Directed by Joe Johnston
Written by Lewis Colick, from the book Rocket Boys by Homer Hickam
Starring Jake Gyllenhaal, Chris Cooper, Laura Dern, Chris Owen, William Lee Scott, Chad Lindberg
Watch the entire movie at Hulu.com
Some directors get typecast. They make films of similar natures with similar subjects. Sometimes this is good, when you're Alfred Hitchcock or John Ford. Sometimes it is not. But what's especially interesting is when a director breaks out of the mold and makes a totally uncharacteristic film.
Joe Johnston is a case in point. He's best known for action adventure films like The Rocketeer, Hildago, or Jurassic Park III and children's films like Honey I Shrunk the Kids, The Pagemaster, and Jumanji. But the one film that is not like the others is ultimately his best: October Sky.

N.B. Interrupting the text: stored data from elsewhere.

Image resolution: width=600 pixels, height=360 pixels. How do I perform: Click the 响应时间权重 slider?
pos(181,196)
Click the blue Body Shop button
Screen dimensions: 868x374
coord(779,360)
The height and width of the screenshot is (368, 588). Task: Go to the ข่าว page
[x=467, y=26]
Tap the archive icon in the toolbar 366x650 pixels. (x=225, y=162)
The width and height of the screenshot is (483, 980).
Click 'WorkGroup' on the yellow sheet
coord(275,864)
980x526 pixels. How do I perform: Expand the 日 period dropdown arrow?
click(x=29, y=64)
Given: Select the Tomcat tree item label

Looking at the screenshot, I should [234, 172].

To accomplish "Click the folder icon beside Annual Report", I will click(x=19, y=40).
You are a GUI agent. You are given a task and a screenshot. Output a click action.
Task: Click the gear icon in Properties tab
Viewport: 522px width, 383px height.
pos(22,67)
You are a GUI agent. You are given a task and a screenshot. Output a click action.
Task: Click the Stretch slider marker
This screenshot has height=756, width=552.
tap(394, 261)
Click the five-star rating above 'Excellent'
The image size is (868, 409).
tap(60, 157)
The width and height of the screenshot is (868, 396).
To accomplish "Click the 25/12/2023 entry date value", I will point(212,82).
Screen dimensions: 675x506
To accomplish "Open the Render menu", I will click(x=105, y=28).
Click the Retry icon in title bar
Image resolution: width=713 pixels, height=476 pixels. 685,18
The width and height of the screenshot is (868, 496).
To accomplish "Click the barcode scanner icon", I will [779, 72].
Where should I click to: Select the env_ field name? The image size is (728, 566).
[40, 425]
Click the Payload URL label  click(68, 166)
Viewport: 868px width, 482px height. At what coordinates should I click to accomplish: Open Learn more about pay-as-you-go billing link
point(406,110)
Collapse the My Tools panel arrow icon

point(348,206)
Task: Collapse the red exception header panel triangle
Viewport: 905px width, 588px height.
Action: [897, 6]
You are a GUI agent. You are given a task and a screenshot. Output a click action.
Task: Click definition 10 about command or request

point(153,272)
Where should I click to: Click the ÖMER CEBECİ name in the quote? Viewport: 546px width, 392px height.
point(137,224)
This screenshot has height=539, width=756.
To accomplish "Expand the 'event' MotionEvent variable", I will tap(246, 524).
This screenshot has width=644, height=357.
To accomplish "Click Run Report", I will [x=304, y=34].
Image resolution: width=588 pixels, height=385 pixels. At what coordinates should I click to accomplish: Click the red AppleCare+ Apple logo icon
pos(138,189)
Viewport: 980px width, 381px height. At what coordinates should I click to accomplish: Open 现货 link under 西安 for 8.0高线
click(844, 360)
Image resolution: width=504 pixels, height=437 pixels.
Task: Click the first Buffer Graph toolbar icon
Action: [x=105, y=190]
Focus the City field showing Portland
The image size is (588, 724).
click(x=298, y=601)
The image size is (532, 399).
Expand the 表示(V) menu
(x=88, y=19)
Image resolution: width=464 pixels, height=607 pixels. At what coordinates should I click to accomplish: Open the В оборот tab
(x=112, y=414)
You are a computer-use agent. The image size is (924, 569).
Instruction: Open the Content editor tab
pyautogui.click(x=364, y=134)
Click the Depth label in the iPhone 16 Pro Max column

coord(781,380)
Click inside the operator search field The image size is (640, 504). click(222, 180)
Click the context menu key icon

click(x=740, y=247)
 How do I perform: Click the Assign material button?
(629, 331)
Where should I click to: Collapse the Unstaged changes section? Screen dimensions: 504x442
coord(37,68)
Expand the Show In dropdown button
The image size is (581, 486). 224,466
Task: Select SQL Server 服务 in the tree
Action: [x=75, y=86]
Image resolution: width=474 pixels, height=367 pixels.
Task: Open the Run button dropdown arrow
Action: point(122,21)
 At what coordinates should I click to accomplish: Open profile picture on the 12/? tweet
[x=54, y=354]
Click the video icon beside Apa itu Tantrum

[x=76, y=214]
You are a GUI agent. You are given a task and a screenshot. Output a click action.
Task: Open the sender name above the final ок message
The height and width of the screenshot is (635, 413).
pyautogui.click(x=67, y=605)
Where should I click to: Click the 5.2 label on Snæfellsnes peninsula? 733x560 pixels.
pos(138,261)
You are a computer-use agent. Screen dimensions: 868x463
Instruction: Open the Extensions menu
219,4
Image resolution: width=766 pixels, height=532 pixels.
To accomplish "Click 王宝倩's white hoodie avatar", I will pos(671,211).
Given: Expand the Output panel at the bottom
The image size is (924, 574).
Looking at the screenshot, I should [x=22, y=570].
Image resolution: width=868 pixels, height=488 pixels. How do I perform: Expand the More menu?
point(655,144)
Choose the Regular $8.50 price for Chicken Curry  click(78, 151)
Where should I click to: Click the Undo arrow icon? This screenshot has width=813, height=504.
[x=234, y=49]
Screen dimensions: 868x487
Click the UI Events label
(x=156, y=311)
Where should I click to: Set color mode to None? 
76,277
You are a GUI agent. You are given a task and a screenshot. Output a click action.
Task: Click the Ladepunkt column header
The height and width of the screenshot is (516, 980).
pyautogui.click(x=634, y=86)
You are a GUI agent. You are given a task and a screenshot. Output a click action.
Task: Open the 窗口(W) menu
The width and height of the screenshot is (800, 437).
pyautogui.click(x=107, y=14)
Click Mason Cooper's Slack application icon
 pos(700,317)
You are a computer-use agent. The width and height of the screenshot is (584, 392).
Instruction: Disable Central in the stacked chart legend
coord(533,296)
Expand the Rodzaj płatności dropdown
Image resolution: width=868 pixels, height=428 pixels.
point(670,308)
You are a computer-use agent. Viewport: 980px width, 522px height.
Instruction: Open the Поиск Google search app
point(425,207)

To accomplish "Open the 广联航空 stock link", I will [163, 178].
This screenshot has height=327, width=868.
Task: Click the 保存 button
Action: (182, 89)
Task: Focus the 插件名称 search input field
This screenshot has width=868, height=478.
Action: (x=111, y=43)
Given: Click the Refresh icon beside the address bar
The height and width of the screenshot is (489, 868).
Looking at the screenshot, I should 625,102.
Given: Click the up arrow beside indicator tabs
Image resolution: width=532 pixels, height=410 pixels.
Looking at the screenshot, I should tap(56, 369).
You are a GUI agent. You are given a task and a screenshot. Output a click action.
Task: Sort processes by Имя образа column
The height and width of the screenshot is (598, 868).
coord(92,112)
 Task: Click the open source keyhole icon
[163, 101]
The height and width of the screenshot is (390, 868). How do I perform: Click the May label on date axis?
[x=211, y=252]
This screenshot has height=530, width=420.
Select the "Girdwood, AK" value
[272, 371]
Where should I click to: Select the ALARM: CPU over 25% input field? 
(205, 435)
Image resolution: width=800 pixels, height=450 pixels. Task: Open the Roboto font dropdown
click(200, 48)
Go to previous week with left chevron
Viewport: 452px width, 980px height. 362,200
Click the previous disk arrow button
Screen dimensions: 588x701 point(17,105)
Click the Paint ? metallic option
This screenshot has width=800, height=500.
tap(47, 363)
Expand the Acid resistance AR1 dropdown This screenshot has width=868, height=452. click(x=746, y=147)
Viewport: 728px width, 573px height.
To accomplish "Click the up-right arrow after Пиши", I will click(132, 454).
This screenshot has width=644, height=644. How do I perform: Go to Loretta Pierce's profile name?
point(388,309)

Homer Hickam (played Jake Gyllenhaal in the film) was a coal miner's son living in West Virginia in 1957, who was inspired by the Russian Sputnik launch to become involved in making his own rockets and eventually ended up working at NASA. His memoir, Rocket Boys, was adapted into the film. Hickam wanted to keep the title, but was overruled (possibly because it sounded like a sequel to Johnston's flop, The Rocketeer) and the title was changed to October Sky, referring to Sputnik's October launch. It's also an anagram of Rocket Boys.
In the film, Homer gathers together a group of friends who start launching small rockets. It becomes more than just a game as the groups experiments and learns how to make increasingly sophisticated models taking off. With the help of a teacher, Miss Riley (Laura Dern), they get together to enter the science fair and try to win scholarships. But Hickam's father (Chris Cooper), a coal miner, is hostile to the entire endeavor.
It's not a film with a lot of conflict, of course, and it's pretty clear how it will end up. But the characterizations are all first-rate and you can see how the idea of rockets was so exciting. These are real people, and Homer sees the rockets as a way out of the mines, while his father sees no reason for his son to leave.
It's a quiet film, with little action and no laugh out loud humor (though the reaction to one of their stray rockets is pretty funny), but with a feeling for the time and place that is unmatched. If you want to see how Sputnik changed America, this is one place to see it.